= What to do =
Show each line of the data below in which "picker" occurs.

Records contained in a dataset

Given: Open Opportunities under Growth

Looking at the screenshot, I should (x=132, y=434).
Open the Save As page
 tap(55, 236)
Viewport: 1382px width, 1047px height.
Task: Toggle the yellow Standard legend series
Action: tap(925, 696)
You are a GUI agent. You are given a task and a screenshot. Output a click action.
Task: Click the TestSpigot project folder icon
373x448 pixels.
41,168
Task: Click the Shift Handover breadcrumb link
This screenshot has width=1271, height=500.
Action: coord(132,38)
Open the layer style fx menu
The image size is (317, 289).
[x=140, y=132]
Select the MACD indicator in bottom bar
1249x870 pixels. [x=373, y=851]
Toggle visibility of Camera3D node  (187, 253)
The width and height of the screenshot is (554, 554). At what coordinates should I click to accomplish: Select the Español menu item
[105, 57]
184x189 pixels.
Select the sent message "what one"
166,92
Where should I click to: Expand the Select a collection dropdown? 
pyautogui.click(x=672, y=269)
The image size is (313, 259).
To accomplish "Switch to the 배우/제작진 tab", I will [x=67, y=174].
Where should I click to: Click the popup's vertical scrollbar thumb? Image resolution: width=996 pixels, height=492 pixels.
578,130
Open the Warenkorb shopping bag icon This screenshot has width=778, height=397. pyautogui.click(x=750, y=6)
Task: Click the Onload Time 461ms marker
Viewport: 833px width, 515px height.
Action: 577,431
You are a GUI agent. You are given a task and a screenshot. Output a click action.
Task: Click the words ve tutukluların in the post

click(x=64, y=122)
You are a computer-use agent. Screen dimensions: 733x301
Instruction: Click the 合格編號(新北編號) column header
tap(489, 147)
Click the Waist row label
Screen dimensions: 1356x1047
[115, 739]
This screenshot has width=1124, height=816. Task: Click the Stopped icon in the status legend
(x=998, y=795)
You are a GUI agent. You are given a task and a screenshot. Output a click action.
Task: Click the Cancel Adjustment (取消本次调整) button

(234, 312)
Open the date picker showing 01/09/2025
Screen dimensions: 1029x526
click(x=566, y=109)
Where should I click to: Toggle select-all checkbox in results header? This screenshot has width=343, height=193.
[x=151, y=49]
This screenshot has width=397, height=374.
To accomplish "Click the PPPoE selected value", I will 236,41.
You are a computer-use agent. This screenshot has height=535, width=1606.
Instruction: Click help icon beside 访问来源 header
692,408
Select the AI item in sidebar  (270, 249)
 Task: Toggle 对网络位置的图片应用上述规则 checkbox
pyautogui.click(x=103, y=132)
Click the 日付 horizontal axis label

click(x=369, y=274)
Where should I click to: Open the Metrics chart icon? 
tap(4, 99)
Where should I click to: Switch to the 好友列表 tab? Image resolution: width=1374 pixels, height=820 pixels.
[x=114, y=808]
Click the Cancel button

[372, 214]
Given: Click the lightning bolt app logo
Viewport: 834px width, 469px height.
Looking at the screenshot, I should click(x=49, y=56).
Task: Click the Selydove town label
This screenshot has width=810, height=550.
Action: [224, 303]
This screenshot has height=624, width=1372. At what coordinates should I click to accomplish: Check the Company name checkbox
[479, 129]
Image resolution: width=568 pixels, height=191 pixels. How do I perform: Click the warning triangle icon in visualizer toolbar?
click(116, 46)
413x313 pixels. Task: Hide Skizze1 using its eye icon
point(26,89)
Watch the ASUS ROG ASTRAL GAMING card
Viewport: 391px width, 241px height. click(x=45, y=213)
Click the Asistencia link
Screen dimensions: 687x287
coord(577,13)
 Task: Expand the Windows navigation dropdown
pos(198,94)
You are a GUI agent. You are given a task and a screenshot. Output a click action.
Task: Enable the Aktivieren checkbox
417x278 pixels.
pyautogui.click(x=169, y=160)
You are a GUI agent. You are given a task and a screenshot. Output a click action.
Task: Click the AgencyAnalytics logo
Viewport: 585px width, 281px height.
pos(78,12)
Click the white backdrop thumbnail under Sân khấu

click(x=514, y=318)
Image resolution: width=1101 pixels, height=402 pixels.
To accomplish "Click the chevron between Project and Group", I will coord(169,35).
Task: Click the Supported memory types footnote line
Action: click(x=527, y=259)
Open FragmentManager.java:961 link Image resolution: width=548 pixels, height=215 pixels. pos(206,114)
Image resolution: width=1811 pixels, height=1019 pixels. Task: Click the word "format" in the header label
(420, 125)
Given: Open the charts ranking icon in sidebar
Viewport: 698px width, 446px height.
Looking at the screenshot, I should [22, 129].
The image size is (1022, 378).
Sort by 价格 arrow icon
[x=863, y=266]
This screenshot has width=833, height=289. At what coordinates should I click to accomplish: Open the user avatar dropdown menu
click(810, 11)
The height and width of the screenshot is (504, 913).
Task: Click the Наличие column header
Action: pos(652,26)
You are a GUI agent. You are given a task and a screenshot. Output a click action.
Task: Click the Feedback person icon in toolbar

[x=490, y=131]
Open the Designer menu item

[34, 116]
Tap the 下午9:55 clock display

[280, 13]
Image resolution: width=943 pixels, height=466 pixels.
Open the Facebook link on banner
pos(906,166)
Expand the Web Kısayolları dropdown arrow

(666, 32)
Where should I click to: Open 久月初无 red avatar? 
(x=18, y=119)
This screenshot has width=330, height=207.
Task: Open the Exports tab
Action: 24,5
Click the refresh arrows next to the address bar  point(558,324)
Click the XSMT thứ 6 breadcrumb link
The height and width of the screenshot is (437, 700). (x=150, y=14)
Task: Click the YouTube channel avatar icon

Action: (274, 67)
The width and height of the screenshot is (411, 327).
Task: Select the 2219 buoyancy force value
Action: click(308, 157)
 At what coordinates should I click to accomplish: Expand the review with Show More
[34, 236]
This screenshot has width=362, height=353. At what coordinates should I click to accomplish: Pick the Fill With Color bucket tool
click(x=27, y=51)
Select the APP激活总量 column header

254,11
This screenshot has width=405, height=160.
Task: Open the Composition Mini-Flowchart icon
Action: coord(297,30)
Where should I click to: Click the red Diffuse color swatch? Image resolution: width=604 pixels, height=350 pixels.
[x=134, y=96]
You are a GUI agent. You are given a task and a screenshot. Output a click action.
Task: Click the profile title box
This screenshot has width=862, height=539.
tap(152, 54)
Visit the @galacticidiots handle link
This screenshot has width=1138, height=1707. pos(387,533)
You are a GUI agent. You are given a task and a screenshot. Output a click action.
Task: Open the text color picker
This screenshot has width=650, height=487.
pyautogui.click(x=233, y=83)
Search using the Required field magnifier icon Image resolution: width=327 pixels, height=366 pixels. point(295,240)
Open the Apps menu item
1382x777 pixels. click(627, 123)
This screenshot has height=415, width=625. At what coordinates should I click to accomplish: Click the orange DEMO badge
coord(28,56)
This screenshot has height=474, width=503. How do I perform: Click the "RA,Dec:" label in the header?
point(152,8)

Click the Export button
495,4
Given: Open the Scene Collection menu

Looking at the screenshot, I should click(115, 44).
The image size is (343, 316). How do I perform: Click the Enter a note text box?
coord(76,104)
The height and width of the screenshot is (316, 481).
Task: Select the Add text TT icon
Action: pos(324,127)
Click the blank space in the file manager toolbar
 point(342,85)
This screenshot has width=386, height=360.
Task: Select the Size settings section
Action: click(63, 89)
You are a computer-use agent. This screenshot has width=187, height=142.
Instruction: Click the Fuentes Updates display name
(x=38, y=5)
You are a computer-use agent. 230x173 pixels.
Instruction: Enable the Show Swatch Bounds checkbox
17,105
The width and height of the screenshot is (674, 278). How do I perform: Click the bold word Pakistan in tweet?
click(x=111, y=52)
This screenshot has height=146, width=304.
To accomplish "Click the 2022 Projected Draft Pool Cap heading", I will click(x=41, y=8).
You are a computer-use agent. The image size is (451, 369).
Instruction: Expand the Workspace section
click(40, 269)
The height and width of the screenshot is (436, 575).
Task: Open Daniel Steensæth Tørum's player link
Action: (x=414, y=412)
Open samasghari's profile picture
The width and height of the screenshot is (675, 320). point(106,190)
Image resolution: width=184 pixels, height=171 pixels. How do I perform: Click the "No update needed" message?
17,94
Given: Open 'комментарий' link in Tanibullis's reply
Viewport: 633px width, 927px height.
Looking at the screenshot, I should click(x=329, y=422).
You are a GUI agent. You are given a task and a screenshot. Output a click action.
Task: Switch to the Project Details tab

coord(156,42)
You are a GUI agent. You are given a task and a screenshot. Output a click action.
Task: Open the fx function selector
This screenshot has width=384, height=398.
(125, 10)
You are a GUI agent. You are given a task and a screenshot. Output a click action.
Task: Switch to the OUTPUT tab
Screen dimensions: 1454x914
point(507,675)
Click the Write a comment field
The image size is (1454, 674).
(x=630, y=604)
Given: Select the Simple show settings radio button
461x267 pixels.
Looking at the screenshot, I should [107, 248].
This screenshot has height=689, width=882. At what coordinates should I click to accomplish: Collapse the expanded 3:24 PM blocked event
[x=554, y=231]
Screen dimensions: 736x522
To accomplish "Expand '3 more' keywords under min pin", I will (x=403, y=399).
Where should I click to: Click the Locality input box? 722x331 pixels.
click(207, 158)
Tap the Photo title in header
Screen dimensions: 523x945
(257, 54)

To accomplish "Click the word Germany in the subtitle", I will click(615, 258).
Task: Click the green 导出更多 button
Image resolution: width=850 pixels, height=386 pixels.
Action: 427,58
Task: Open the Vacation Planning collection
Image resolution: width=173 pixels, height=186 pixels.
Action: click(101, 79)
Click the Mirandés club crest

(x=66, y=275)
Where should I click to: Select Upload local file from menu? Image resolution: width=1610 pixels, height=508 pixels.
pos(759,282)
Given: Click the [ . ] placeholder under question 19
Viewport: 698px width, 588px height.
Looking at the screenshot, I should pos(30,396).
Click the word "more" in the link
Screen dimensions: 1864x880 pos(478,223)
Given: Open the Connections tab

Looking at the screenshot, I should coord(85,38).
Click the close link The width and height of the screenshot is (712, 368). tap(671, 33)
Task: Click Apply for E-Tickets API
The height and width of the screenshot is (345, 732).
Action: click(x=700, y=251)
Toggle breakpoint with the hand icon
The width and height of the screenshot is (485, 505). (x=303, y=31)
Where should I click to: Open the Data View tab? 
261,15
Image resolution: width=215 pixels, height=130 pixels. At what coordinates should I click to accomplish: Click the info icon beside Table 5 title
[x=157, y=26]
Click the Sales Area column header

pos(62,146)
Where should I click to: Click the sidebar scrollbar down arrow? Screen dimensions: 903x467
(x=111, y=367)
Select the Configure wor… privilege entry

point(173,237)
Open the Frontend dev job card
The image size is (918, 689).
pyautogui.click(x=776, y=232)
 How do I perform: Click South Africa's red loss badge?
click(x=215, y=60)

= Your response =
Open the date picker showing 01/09/2025
Task: Open the text color picker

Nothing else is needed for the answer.